The recovery is built on a foundation that would have looked unlikely not long ago. WOSG spent much of 2022 and 2023 weighed down by concerns over slowing luxury demand and margin compression. The stock still sits roughly 50% below where it opened 2022, which gives some sense of the ground it had to lose in the first place and the theoretical headroom that remains.
The US Is Doing the Heavy Lifting
The engine of the turnaround is American, not British. Full-year figures to April 2026 showed US revenue up 24% in constant currency to £927m, which now accounts for over half of Group sales. The company described the US as “the primary engine of growth,” and the H1 FY26 trading update (the 26 weeks to 26 October 2025) confirmed the direction: Group revenue rose 10% in constant currency, with US sales up 20% in constant currency. UK luxury demand, by contrast, has been more muted, and that divergence is a genuine consideration for any investor running a portfolio with heavy domestic exposure.
Alongside the organic expansion, WOSG acquired Roberto Coin Inc. for $130 million on 8 May 2024, securing exclusive distribution rights and ownership of the Roberto Coin brand across the United States, Canada, Central America, and the Caribbean. In a presentation, WOSG described Roberto Coin as the sixth largest jewellery brand by retail value in the United States, according to JCK. Roberto Coin Inc. operates as a stand-alone business within the Group, with the founding family retaining a seat on its board. Forbes reported at the time that the deal was a clear signal of the Group’s intent to move beyond watches and deepen its American footprint in jewellery.
Pre-owned is also pulling its weight. Sales in that segment were up 22% against the prior year, helped by the continued roll-out of Rolex Certified Pre-Owned across the UK portfolio.
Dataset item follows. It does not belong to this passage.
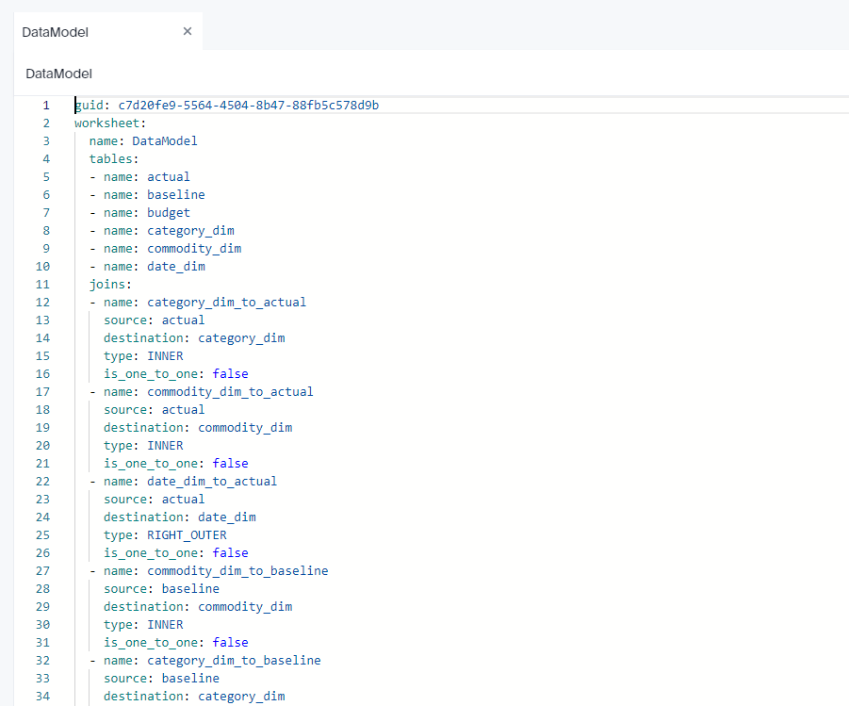Click the false value on line 31
Viewport: 849px width, 706px height.
(x=230, y=642)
It opens the category to buyers unwilling or unable to pay new-watch prices, and it is a structurally more resilient segment when consumer budgets tighten.
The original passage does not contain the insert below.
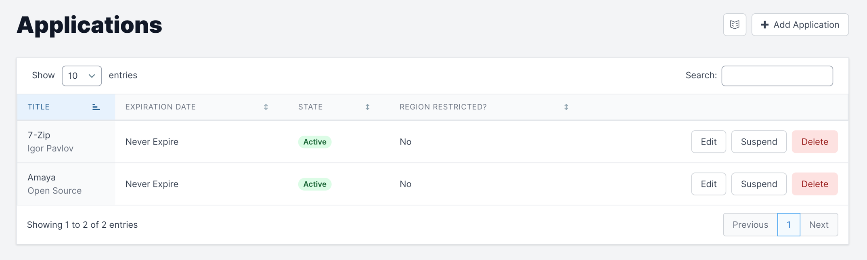Go to Previous page
867x260 pixels.
750,225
What Drives Watches of Switzerland Shares From Here
The earnings picture has improved in step with the revenue momentum. Adjusted earnings before interest, taxes, and amortisation were guided to land between £152 million and £155 million for the full year, which the company described as ahead of previous guidance, according to the Foreign Policy Journal.
At 707.50p, WOSG sits just 3.61% below its 52-week high of 734.00p, reached on 22 June 2026. After a 50% run year-to-date, a significant portion of the recovery appears priced in. Investors arriving now are not buying the turnaround at a discount.
The risk case is not subtle. Luxury spending is cyclical, and expensive watches are precisely the category consumers defer when economic pressure builds. The US is carrying the Group; if American consumer spending softens, or if sterling strength erodes the translation of those revenues, the earnings upgrade cycle could stall quickly. The $130 million Roberto Coin acquisition adds jewellery diversification, but integrating a deal of that size while managing an aggressive US store-opening programme carries execution risk of its own.
The 50% gap to 2022 levels suggests there is still recovery headroom in theory. Whether the next leg comes from the UK catching up or the US sustaining its pace is the binary the market is now pricing. With Watches of Switzerland shares barely off a 52-week high, a more patient entry point may present itself if the macro backdrop deteriorates through the second half of 2026.